INCISE 2:  Pons reconnaît qu’il ne pouvait ignorer les éléments décoratifs de la chapelle, et il y inclue la statue du Neptune. Mais c’est lui qui a la fait installer dans la chapelle. Il est intéressant de voir comment l’artiste, à partir d’une contrainte qui au départ n’est pas présente, va en installer une nouvelle. Il aurait très bien pu ne pas installer cette contrainte supplémentaire, mais, en raison de son historique artistique, il ne pouvait pas ignorer cette dernière, qui, en sus de se retrouver incluse dans le dispositif, en devient l’élément clef. 

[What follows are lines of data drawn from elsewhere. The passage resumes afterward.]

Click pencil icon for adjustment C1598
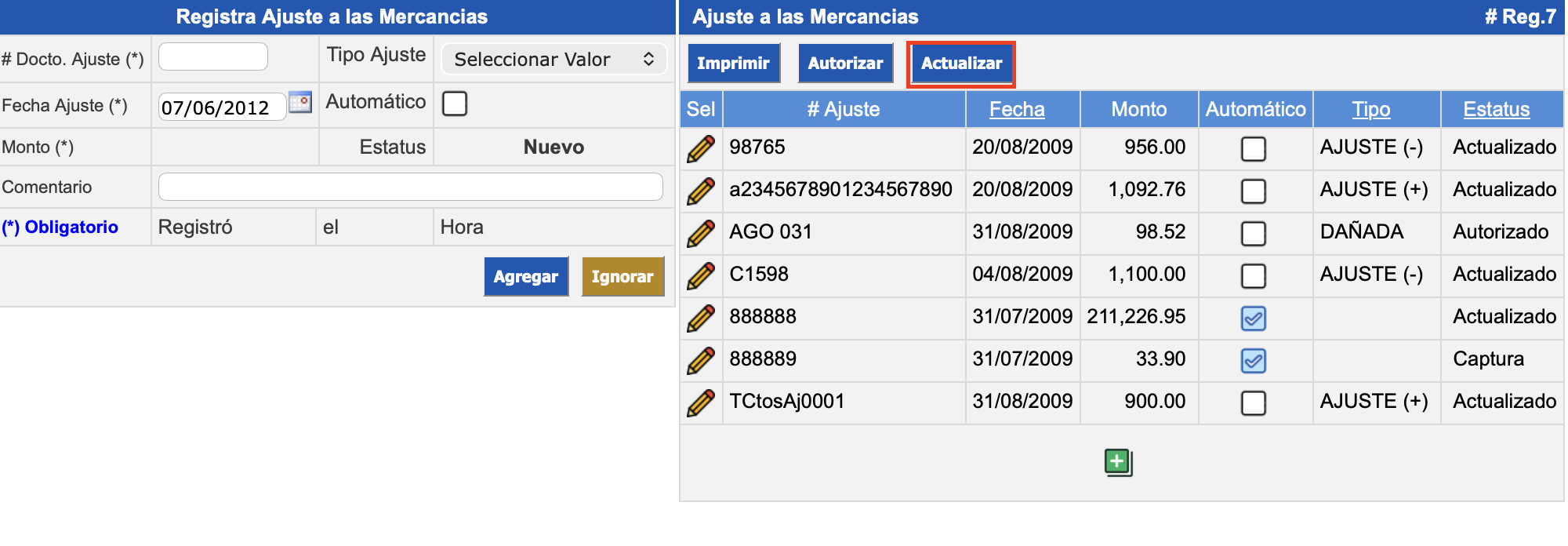The height and width of the screenshot is (546, 1568). click(x=700, y=275)
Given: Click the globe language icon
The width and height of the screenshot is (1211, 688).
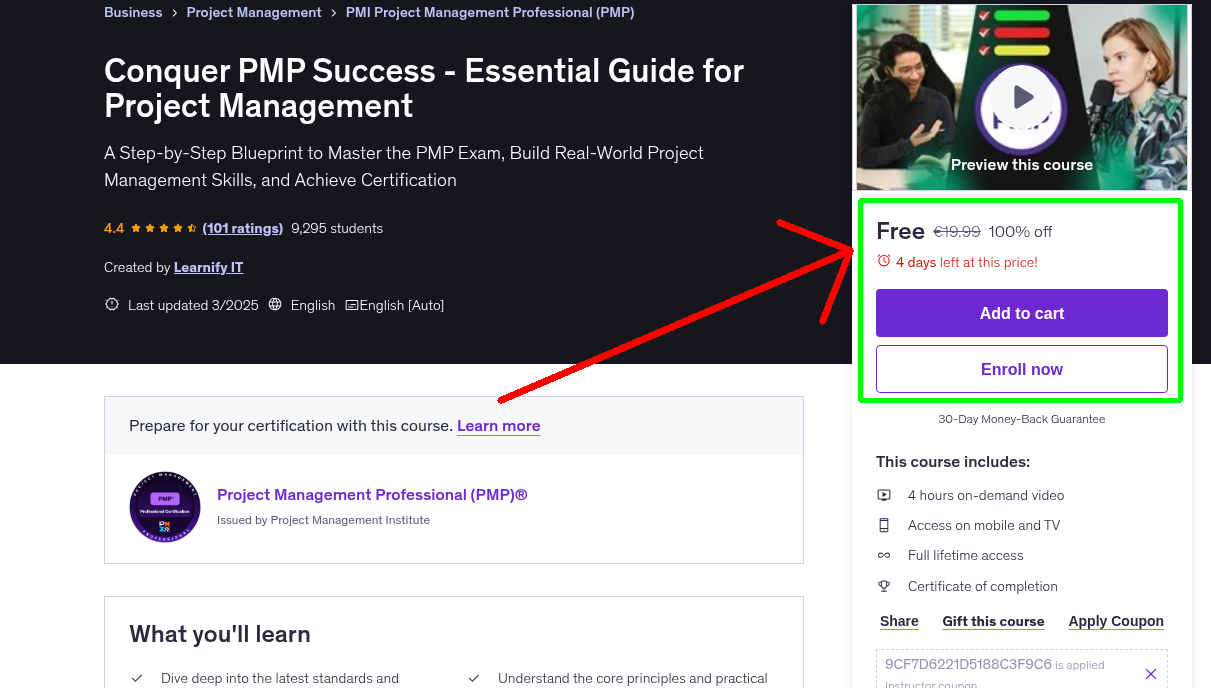Looking at the screenshot, I should coord(276,305).
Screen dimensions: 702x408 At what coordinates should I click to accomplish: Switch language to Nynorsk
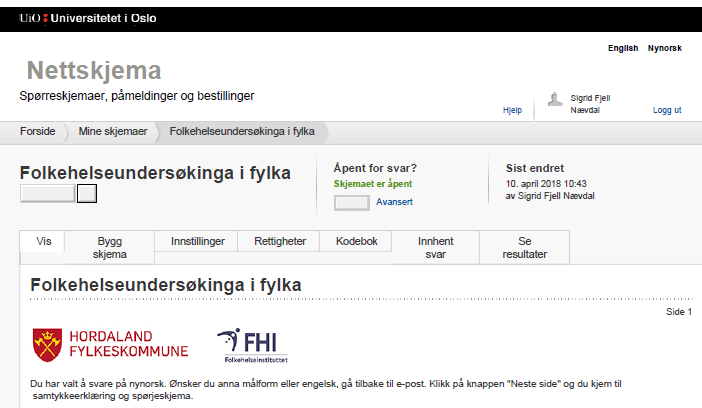coord(665,48)
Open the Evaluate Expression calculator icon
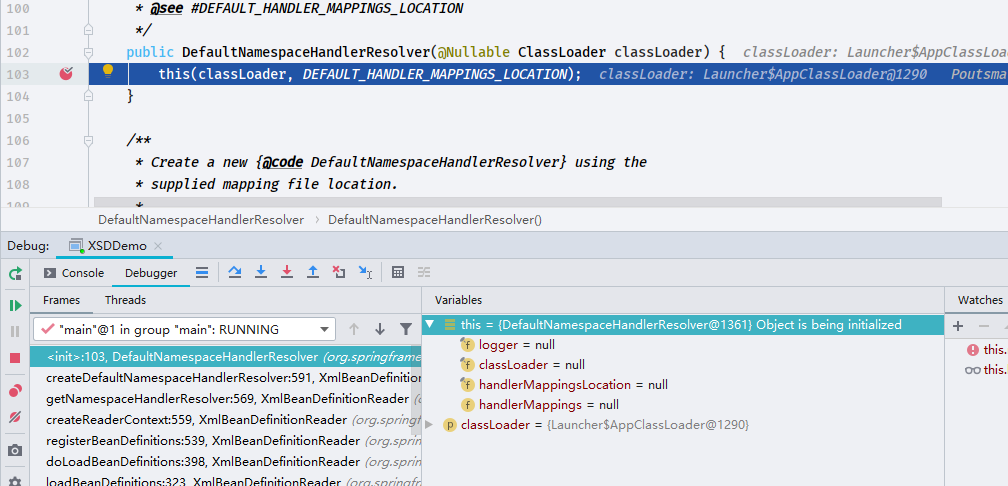Image resolution: width=1008 pixels, height=486 pixels. pos(398,273)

INCISE 3: Il peut sembler que cette épaisse peau supérieure au dessus du nez et tout autour ne soit qu’un masque… Or, le masque fait partie de la panoplie des objets qui intéressent Pons (nous retrouvons un crâne masqué sur le socle argenté). Pons, nous l’avons dit, le lisons et l’écoutons, est préoccupé, très intéressé, passionnée par le crâne, et par le tégument. Il n’est pas le premier artiste a être intéressé par le sujet du crâne. Mais il vaudrait mieux dire qu’il est intéressé par la notion de crâne-sujet: À quel moment un crâne cesse-t-il d’être humain? On dit bien une « tête de mort », pour un crâne. Or ce n’est pas cela qui intéresse Pons, la mort, comme rappelée par la longue liste historique des Vanités, à laquelle s’ajouteraient les motifs ponsiens. Non, ce qui le motive, c’est la frontière entre les matières. Examinons son crâne en faïence sur lequel il vient dessiner ce qui semble l’apparition d’un crâne. La forme évoque, nous l’avons lu, la cloche sous laquelle on  dispose des objets. Sauf que ce crâne est en forme de cloche… Il y a déjà un questionnement sur le rapport contenu/contenant, dans le sens, par exemple, où il semblerait redondant de mettre un objet sous cloche tandis qu’il est déjà doté de cette forme. Ensuite, ce thème de l’opposition se poursuit avec la division de la forme elle-même. La partie haute est lisse et vernie. Sur le “devant” on voit un dessin très léger, posé, qui évoque un crâne à partir des orbites, et l’os maxillaire. Sous le crâne proprement dit, toute la faïence a été grattée brutalement ; ce qui donne un résultat étrange, étrange parce qu’organique. On a l’impression de quelque chose de vivant et solidaire avec ce qui se trouve au dessus (le crâne apparaissant). À vrai dire, il a l’air effrayé ce visage de crâne. Effrayé par quoi? Par ce qui se retire? Par ce qui apparaît?